As primeiras 20 toneladas chegaram à capital moçambicana a bordo de um avião da Força Aérea Nacional (FAN), contendo medicamentos, material médico gastável, roupas, tendas e produtos alimentares de primeira necessidade. A restante ajuda deverá ser enviada nos próximos dias, segundo informou o secretário de Estado para a Saúde Pública, Carlos Alberto Pinto de Sousa.


Ao falar à imprensa, o governante angolano sublinhou que a iniciativa se enquadra na tradição de solidariedade entre os dois países. “Estamos a trazer cerca de 75 toneladas de bens diversos. Este gesto visa reduzir os efeitos das chuvas e traduz o compromisso permanente de Angola para com Moçambique”, afirmou.
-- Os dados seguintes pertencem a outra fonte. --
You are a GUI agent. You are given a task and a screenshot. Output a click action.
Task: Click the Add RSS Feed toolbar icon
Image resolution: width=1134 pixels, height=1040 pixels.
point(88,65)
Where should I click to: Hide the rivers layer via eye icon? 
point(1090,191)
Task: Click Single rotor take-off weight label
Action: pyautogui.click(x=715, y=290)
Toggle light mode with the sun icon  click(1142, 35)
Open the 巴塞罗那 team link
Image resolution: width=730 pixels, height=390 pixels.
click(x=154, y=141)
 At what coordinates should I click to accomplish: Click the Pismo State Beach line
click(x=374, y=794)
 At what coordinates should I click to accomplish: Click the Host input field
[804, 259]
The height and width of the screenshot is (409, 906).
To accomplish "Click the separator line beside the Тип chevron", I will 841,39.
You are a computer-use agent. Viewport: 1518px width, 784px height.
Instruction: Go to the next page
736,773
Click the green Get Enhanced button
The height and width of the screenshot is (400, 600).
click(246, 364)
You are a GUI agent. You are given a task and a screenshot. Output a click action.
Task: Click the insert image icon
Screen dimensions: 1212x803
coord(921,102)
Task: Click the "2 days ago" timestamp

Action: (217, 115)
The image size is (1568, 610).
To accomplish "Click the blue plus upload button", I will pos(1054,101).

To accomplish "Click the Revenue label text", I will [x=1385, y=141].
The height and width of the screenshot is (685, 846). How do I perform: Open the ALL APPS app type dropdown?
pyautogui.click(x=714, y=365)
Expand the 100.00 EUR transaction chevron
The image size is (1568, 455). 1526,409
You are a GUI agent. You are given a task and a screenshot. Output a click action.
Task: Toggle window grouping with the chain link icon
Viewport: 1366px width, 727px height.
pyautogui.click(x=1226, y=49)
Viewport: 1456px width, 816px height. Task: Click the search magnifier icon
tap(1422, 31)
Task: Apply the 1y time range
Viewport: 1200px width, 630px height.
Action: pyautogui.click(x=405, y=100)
Carlos Alberto Pinto de Sousa destacou ainda que a cooperação entre Angola e Moçambique tem sido constante ao longo dos anos, sobretudo em situações de emergência humanitária, reflectindo os laços históricos, políticos e culturais que unem os dois Estados desde o período das lutas de libertação nacional.
Em nome do Governo moçambicano, o secretário de Estado da Economia, António Grispos, manifestou reconhecimento pelo apoio prestado por Angola, considerando-o fundamental num momento em que as populações afectadas enfrentam enormes dificuldades. “As vítimas precisam de tudo para minorar o sofrimento causado pelas intempéries”, declarou.
Segundo o responsável, as cheias registadas nas últimas semanas configuram uma das mais graves crises humanitárias vividas por Moçambique no período pós-independência, com um impacto severo na estabilidade social e económica de várias províncias.



António Grispos realçou, igualmente, o simbolismo do gesto angolano, afirmando que a ajuda “confirma a relação de irmandade e solidariedade recíproca” entre os dois povos. “Angola volta a estender a mão a Moçambique num momento difícil, demonstrando um sentimento que é profundamente partilhado”, acrescentou.
As autoridades moçambicanas reconhecem os esforços do Executivo local no apoio às populações afectadas, mas admitem que a dimensão da tragédia ultrapassa a capacidade de resposta interna, exigindo a mobilização da comunidade internacional.
Além de Angola, a União Europeia, os Estados Unidos da América, Portugal, Noruega, Japão e vários países da África Austral anunciaram e já canalizaram ajuda humanitária de emergência para Moçambique, num esforço conjunto para mitigar os efeitos das cheias.